■ THE RECORDS ■
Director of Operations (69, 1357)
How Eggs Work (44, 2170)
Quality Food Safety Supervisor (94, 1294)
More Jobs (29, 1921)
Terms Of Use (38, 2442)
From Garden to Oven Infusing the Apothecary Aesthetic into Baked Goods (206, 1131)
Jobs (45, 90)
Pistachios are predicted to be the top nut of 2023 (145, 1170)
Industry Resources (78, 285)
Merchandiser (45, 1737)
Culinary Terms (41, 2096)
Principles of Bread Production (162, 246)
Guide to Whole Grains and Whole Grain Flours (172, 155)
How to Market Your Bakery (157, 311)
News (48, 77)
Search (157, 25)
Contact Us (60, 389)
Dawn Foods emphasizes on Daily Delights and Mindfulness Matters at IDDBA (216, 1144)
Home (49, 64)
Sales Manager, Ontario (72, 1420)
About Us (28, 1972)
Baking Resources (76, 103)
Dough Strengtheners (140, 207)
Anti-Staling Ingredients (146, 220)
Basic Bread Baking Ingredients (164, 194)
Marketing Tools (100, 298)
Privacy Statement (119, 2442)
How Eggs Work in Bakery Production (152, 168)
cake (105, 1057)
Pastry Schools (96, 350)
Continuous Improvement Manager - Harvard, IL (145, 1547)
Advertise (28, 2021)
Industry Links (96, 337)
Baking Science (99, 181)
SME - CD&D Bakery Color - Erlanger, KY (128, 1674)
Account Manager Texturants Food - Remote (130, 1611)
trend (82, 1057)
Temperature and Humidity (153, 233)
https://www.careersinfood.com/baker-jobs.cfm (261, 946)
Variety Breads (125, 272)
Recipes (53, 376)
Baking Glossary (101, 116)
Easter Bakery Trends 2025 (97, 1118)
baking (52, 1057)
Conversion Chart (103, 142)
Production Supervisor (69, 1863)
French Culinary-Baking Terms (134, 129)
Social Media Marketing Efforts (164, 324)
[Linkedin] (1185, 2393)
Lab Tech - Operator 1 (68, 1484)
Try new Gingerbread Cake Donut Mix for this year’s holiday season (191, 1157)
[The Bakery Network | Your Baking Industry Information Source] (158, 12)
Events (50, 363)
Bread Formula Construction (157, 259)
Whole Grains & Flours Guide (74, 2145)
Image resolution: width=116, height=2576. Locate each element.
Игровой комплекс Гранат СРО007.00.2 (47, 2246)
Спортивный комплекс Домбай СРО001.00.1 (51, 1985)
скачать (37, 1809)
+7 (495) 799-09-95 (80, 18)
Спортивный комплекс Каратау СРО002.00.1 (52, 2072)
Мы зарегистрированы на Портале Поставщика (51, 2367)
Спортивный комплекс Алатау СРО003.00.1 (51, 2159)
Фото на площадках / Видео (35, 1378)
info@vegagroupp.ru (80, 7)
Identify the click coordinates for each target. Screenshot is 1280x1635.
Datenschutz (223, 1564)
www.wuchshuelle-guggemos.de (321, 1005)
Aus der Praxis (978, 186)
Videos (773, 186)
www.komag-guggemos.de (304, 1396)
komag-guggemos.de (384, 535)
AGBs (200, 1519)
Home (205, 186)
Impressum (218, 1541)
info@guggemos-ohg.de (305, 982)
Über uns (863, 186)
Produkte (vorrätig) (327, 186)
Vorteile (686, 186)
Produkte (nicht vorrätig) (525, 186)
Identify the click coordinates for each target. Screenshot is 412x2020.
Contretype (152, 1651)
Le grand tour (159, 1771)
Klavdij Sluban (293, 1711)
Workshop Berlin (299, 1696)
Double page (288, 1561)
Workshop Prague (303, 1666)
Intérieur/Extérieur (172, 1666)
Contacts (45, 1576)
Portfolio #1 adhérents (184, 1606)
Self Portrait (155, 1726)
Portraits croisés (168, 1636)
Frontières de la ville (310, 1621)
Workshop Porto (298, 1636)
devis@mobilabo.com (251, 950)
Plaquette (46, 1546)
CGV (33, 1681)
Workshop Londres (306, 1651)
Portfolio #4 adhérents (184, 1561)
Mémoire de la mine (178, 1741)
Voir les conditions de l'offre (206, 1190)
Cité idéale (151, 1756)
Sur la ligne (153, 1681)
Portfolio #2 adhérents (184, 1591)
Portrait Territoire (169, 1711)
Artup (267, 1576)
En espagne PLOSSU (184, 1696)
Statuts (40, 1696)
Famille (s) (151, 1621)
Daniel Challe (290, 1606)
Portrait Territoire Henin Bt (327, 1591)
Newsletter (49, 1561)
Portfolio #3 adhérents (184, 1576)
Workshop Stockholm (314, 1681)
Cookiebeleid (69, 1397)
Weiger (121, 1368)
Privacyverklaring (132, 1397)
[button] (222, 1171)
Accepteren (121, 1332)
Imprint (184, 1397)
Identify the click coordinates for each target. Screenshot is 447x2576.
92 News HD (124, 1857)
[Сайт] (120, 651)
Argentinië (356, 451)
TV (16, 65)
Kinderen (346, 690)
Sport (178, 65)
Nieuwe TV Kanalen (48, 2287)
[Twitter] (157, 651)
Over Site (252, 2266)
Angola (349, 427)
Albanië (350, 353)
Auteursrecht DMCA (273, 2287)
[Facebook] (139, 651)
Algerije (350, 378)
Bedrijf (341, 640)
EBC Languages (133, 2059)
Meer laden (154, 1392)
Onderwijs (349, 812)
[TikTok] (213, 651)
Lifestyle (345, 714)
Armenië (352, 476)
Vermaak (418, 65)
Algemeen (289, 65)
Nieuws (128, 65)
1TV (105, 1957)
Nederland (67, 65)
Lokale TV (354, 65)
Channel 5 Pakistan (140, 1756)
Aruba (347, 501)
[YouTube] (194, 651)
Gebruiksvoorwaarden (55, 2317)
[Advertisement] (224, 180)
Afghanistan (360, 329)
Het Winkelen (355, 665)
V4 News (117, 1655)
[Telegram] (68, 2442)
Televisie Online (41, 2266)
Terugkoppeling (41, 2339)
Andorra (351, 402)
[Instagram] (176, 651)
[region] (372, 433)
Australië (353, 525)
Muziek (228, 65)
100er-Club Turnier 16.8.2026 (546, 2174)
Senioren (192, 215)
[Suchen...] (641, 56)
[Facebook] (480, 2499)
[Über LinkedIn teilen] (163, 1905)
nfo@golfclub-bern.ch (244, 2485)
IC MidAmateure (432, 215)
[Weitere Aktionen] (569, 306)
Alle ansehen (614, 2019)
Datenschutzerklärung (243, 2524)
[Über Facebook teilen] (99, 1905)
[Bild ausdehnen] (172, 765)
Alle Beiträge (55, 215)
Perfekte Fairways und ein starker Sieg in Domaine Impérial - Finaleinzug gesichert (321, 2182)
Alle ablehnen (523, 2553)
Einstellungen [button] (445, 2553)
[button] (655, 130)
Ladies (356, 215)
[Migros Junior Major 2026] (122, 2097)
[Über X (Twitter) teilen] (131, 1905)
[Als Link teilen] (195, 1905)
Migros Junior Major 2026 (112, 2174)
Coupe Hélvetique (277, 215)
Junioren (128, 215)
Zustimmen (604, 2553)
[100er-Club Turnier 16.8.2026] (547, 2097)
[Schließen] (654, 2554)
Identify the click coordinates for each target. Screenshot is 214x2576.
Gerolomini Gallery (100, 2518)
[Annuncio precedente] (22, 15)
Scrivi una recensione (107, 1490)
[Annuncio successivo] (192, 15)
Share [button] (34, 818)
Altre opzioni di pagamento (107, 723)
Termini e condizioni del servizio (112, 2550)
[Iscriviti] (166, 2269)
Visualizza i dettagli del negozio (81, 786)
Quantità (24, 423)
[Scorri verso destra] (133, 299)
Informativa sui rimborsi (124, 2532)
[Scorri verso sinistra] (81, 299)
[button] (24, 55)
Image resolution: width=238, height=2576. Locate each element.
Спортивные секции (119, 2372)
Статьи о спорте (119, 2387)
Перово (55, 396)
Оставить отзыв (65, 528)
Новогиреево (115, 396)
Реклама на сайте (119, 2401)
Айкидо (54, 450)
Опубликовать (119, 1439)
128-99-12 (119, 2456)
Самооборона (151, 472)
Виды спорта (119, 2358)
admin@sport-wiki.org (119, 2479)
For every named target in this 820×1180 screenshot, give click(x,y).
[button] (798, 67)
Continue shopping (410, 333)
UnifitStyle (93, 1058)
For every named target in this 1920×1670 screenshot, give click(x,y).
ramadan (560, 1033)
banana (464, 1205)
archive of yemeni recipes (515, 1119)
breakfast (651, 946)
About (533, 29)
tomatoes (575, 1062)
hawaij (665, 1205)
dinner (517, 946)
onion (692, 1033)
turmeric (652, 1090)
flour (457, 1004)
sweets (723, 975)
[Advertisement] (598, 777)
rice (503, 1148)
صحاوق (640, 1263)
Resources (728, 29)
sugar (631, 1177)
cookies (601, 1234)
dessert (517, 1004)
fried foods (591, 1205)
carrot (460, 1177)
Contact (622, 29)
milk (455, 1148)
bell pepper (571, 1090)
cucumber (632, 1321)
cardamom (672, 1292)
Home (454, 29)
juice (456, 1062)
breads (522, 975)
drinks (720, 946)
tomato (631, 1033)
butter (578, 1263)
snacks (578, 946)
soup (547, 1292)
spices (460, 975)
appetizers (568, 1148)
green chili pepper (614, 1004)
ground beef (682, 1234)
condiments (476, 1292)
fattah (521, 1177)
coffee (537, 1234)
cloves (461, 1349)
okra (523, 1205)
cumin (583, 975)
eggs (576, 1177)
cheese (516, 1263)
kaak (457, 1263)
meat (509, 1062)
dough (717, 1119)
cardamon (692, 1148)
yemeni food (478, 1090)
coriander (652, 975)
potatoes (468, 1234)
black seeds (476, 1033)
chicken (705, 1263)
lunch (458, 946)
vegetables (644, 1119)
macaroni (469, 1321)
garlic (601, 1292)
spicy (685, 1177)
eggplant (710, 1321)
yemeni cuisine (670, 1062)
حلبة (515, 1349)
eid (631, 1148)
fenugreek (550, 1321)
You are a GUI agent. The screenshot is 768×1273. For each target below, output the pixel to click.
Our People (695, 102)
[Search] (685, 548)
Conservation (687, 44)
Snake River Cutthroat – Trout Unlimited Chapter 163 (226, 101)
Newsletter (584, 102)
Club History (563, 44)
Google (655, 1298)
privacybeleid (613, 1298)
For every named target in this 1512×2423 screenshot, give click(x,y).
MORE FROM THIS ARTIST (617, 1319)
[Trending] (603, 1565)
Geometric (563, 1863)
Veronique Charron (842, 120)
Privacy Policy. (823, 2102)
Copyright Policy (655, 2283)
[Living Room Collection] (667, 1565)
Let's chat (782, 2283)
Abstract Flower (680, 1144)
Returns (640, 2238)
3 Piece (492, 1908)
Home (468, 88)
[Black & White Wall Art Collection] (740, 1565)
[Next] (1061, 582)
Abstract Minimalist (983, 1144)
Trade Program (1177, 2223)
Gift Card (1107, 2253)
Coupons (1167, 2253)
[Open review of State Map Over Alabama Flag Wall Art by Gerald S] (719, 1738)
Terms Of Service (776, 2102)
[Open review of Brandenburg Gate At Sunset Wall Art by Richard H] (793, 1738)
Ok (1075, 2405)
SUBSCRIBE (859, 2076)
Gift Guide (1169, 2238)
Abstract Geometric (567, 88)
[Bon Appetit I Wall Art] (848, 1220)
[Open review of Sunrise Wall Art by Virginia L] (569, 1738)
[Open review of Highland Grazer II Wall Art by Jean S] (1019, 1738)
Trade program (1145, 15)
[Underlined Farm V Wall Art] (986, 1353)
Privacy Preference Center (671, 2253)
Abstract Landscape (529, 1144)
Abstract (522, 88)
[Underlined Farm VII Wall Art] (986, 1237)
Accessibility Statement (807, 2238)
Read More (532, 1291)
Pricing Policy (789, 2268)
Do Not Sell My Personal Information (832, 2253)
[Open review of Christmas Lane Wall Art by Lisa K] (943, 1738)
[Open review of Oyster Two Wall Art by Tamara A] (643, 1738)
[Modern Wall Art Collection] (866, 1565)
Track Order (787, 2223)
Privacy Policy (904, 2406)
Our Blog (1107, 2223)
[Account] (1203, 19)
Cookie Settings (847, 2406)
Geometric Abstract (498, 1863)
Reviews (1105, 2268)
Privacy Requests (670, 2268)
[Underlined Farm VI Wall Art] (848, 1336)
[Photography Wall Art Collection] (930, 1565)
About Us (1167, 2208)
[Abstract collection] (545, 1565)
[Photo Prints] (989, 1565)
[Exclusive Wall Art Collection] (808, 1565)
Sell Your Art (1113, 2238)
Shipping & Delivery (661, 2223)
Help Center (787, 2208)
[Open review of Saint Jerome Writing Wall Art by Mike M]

■ PROBLEM REQUIREMENTS ■
What are the lines above, starting at the one with "1TV (105, 1957)" and ending at the one with "Опубликовать (119, 1439)"? Give them again exactly, and only them.

■ REPLY TO THE EXERCISE ■
1TV (105, 1957)
Nederland (67, 65)
Lokale TV (354, 65)
Channel 5 Pakistan (140, 1756)
Aruba (347, 501)
[YouTube] (194, 651)
Gebruiksvoorwaarden (55, 2317)
[Advertisement] (224, 180)
Afghanistan (360, 329)
Het Winkelen (355, 665)
V4 News (117, 1655)
[Telegram] (68, 2442)
Televisie Online (41, 2266)
Terugkoppeling (41, 2339)
Andorra (351, 402)
[Instagram] (176, 651)
[region] (372, 433)
Australië (353, 525)
Muziek (228, 65)
100er-Club Turnier 16.8.2026 (546, 2174)
Senioren (192, 215)
[Suchen...] (641, 56)
[Facebook] (480, 2499)
[Über LinkedIn teilen] (163, 1905)
nfo@golfclub-bern.ch (244, 2485)
IC MidAmateure (432, 215)
[Weitere Aktionen] (569, 306)
Alle ansehen (614, 2019)
Datenschutzerklärung (243, 2524)
[Über Facebook teilen] (99, 1905)
[Bild ausdehnen] (172, 765)
Alle Beiträge (55, 215)
Perfekte Fairways und ein starker Sieg in Domaine Impérial - Finaleinzug gesichert (321, 2182)
Alle ablehnen (523, 2553)
Einstellungen [button] (445, 2553)
[button] (655, 130)
Ladies (356, 215)
[Migros Junior Major 2026] (122, 2097)
[Über X (Twitter) teilen] (131, 1905)
[Als Link teilen] (195, 1905)
Migros Junior Major 2026 (112, 2174)
Coupe Hélvetique (277, 215)
Junioren (128, 215)
Zustimmen (604, 2553)
[100er-Club Turnier 16.8.2026] (547, 2097)
[Schließen] (654, 2554)
Identify the click coordinates for each target. Screenshot is 214x2576.
Gerolomini Gallery (100, 2518)
[Annuncio precedente] (22, 15)
Scrivi una recensione (107, 1490)
[Annuncio successivo] (192, 15)
Share [button] (34, 818)
Altre opzioni di pagamento (107, 723)
Termini e condizioni del servizio (112, 2550)
[Iscriviti] (166, 2269)
Visualizza i dettagli del negozio (81, 786)
Quantità (24, 423)
[Scorri verso destra] (133, 299)
Informativa sui rimborsi (124, 2532)
[Scorri verso sinistra] (81, 299)
[button] (24, 55)
Image resolution: width=238, height=2576. Locate each element.
Спортивные секции (119, 2372)
Статьи о спорте (119, 2387)
Перово (55, 396)
Оставить отзыв (65, 528)
Новогиреево (115, 396)
Реклама на сайте (119, 2401)
Айкидо (54, 450)
Опубликовать (119, 1439)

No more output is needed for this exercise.